Auch Christiane Enkeler führt im Deutschlandfunk (Kultur heute, 5.6.2009) aus, dass man "beim Lesen viele Schlüsse selbst ziehen" müsse und die äußeren Zusammenhänge nur langsam erkenne. Stockers Themen vermittelten sich trotzdem, obwohl manches "zu vage" bleibe. Das Hauptproblem von Petras' Inszenierung sieht Enkeler darin, "dass er weder das Struktur-Prinzip" des Textes "noch ein menschliches Thema, eine Basis-Konstante herausarbeitet. Diverse Stilmittel, die man woanders auch schon mal gesehen hat, lassen den Abend auseinanderfallen". Nur wenn die Darsteller ohne große Hilfsmittel spielen, könne es sehr menschlich werden.

Arnold Hohmann
sieht für das Internet-Portal Der Westen (8.6.2009) die junge Autorin sich "das ganze Elend dieser Welt auf ihre Schultern" laden. Es gehe bei ihr "um den Aufruf zum Widerstand gegen alles – die Folgen der Globalisierung, das Leid der Migranten aus Afrika, den Hunger in der Welt, entmündigte Frauen und die Grausamkeit Europas" – "mehr ein Zornesausbruch mit Pamphletcharakter". Auch wenn es bei Stocker "sprachlich einiges zu entdecken" gebe, bleibe doch "das Unbehagen beim ausdauernden Betrachten eines ständig erhöhten Adrenalinspiegels". Bei Petras dürfe der sich auch "in Farbschmiereien und heftigem Gefuchtel mit Degen und Baseballschläger äußern. Was Inszenierung und Stück nicht besser machen."
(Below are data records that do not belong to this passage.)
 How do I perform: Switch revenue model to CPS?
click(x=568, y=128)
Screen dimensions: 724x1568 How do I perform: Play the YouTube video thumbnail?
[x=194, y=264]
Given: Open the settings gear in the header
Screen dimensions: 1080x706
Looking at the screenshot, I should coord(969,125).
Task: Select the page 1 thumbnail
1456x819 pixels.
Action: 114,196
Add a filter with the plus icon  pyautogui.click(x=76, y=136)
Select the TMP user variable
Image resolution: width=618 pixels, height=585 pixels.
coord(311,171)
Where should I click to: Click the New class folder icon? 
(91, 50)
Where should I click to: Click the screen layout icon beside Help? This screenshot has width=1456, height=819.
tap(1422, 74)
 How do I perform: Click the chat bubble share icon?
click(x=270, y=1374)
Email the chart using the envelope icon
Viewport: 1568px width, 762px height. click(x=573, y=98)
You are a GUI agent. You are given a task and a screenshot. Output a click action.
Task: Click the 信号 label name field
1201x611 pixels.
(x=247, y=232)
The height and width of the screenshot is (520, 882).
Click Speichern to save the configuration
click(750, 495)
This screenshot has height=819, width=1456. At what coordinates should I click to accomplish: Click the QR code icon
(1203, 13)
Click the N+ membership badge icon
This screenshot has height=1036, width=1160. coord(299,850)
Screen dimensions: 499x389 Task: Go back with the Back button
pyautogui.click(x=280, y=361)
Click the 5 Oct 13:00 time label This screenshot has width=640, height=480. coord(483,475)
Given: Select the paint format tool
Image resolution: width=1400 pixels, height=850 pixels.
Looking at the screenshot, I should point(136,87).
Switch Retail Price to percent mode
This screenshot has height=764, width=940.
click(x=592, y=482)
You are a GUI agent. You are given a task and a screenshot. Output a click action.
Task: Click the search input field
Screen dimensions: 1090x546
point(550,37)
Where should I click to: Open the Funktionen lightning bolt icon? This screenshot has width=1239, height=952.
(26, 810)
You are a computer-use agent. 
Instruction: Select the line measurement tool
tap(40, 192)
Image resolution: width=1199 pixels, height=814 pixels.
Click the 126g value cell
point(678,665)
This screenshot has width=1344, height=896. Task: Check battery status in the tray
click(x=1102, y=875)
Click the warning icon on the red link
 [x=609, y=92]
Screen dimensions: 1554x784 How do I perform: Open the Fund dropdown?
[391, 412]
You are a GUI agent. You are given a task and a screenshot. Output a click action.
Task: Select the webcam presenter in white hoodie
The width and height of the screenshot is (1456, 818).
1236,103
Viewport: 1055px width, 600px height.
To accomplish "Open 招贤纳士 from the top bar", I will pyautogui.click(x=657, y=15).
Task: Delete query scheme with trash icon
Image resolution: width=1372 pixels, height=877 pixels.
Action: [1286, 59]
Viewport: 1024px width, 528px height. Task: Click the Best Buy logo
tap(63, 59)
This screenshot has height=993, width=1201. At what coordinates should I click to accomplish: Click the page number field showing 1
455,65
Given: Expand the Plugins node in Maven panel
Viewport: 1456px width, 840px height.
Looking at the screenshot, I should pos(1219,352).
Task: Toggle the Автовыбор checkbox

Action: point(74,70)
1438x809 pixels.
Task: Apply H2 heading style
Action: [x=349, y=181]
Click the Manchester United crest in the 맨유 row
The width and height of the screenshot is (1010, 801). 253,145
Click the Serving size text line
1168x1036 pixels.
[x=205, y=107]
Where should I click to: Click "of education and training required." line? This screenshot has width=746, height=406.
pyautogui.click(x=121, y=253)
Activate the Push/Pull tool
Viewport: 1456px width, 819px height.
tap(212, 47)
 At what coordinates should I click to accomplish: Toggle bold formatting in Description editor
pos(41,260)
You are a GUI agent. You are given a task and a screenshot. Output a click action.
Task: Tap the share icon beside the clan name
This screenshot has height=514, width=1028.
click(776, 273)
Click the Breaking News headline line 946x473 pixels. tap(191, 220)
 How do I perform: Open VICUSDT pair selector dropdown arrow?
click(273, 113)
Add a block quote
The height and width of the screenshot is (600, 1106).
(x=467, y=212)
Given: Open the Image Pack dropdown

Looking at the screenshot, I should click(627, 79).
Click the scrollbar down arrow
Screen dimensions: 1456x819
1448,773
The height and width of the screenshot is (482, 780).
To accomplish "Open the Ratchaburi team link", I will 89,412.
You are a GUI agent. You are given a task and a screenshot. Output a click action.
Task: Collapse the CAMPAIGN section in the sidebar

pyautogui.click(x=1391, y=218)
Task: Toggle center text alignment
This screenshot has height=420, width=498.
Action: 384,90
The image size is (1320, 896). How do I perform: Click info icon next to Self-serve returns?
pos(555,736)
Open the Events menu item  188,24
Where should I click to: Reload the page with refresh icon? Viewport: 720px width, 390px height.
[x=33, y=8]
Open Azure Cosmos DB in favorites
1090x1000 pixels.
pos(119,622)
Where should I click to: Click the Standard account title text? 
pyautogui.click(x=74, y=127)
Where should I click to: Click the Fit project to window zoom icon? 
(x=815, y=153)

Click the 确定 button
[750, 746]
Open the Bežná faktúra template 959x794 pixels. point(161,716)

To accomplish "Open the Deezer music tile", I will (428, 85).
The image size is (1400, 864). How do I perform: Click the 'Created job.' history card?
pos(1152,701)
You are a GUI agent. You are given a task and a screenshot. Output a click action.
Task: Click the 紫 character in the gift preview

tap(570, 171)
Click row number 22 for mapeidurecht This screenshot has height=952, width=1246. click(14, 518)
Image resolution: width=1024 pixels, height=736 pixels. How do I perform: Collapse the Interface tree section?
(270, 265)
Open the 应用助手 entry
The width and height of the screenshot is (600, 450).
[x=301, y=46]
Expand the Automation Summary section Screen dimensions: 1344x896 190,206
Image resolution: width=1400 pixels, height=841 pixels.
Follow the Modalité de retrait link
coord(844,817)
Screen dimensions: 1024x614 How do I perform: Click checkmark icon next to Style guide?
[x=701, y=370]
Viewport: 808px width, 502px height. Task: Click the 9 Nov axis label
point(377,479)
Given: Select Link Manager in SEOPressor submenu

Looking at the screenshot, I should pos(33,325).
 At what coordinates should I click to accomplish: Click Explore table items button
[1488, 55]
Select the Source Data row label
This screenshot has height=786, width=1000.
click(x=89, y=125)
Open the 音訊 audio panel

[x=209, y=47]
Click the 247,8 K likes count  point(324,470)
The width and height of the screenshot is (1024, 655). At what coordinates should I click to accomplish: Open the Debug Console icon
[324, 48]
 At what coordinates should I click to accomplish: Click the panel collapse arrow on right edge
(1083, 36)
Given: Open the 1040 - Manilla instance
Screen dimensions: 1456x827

Egbert Tholl von der Süddeutschen Zeitung (7.6.2009) hat ein "überzeugendes Ensemble" am Werk gesehen, für das er stellvertretend die "faszinierende Cristin König" nennt. Petras begegne Stockers "Drang nach Relevanz" mit "Video- und Musikgetöse, das mit dem Song 'Le rage' der algerisch-französischen Rapperin Keny Arkana eine phantastische Wucht erhält". Aus den historischen Szenen mache der Regisseur "überdrehtes Puderquastentheater", aber gerade dadurch würden die Figuren transparent, "die Rollen in der Gegenwart schimmern unter der Tünche hindurch, die verästelte Spielerei Stockers wird verdichtet, die Stränge beleuchten und kommentieren sich gegenseitig stärker, als im Text ohnehin schon angelegt". Irritierenderweise sei Stocker "die Sprache der französischen Revolution und die der zornigen Oma Olivia am besten gelungen; Flüchtlingsakzent und Jugendjargon wirken dagegen fahrig", was Petras wiederum verleite, auch das Historische "mit obsolet gewordenem Probengeplapper aufzurauen".